The seller must determine whether they are selling the shares of stock or other ownership interest in the business or transferring the assets without likewise transferring the underlying ownership interest. A variation on this would be a business owner who might exclusively or non-exclusively assign their business’ intellectual property, such that the assignee would purchase the right to sell the assignee’s product using the assignor’s trademark or other intellectual property. (There is actually a name for that: it is called a franchise.)

 2. Determine how the price will be paid.

Obviously, a seller will normally prefer to be paid cash on the barrelhead. However, many sales involve a payment plus a promise to remit the balance over time. If that is accomplished through seller financing, the first issue the seller will want to address is the prospect that they will be repaid. Therefore, it is important to obtain collateral for the loan that is both accessible to the seller in the event of default and has a value that takes into account not only what may be owed, but the additional prospective cost of enforcing the seller’s rights as a creditor. Another approach for providing the seller with an incentive to transfer the business would be to have them given a consulting agreement to continue to provide services for a period of time in return for a generous compensation package. This can also have the tax benefit of attributing the income to years other than those in which the bulk of the purchase price is being paid.

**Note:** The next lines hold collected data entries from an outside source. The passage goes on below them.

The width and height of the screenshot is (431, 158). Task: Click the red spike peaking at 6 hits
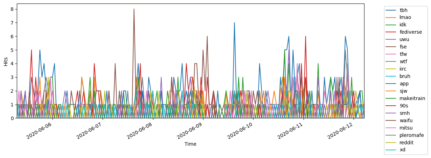click(305, 37)
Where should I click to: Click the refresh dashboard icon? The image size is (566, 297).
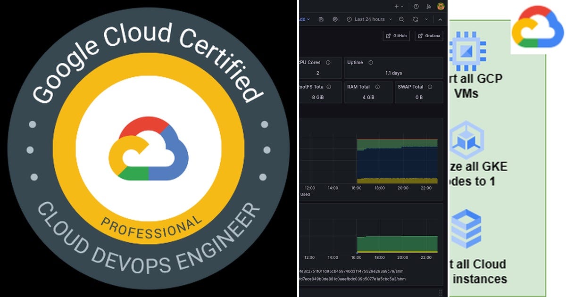click(416, 19)
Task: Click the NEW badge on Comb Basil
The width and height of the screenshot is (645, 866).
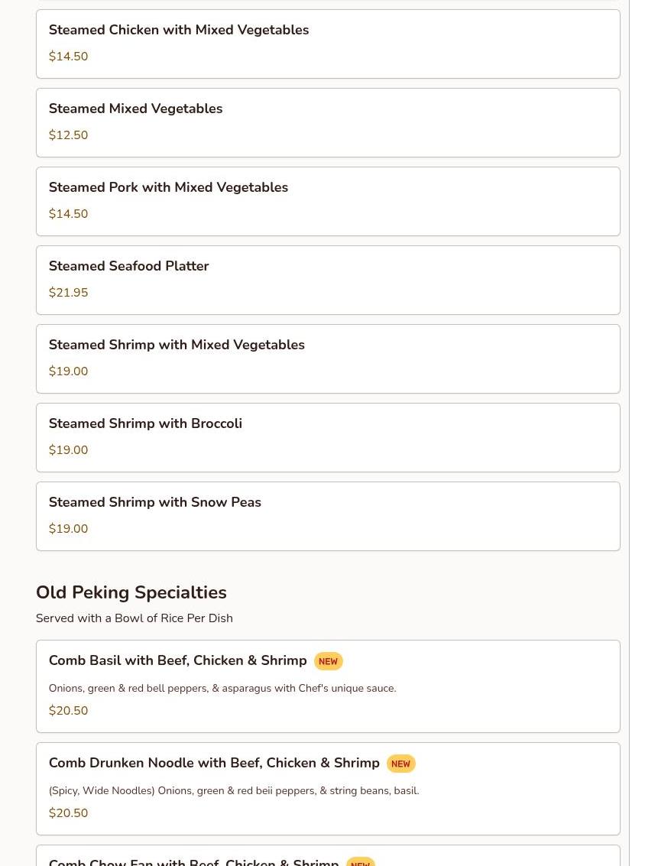Action: click(328, 662)
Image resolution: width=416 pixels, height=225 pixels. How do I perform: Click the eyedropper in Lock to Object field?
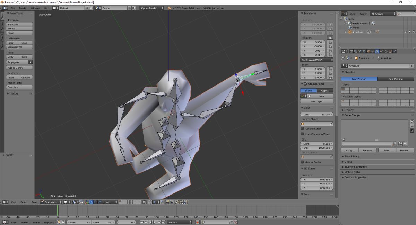[x=331, y=124]
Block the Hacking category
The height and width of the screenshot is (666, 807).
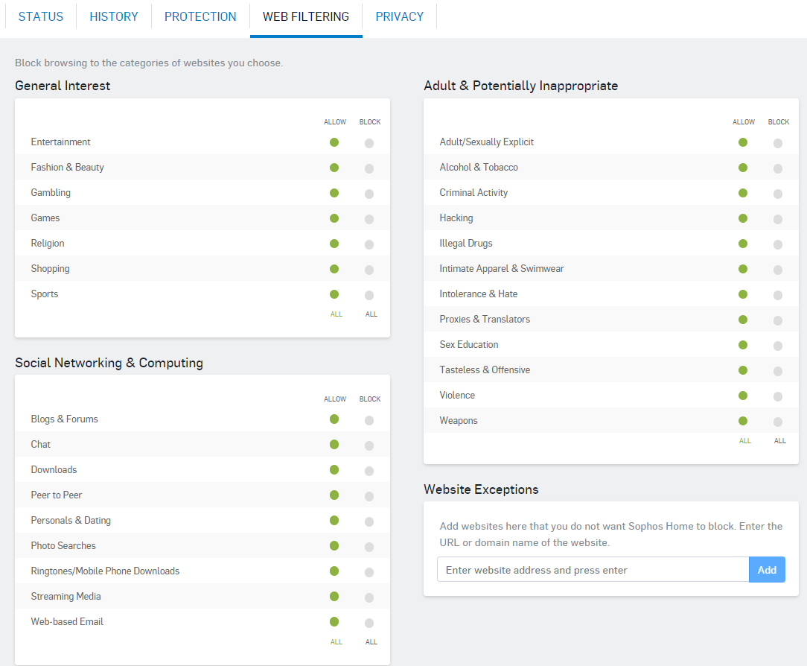tap(778, 219)
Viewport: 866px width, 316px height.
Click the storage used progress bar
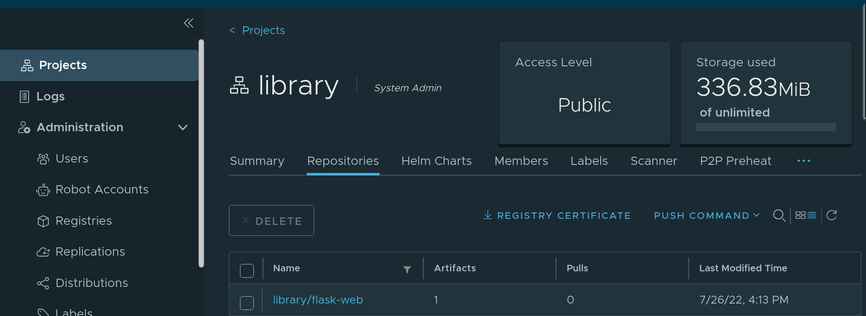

 3. Determine whether the key employees are bound by a contract that will convince them to remain in place.

Businesses are not just a conglomeration of products, marketing, financing, and a healthy dose of luck. They are also built on the ambition, character and integrity of the people who are committed to making them a success. Retaining those people can be integral to the business’ future viability once it is sold. Therefore, it is critical to raise the issue of whether the key employees are the subject of a contract that will require or at least incentivize them to stay after the sale, especially one with a legally enforceable non-compete clause a/k/a restrictive covenant.

 4. Determine whether there are legal or regulatory impediments to the sale.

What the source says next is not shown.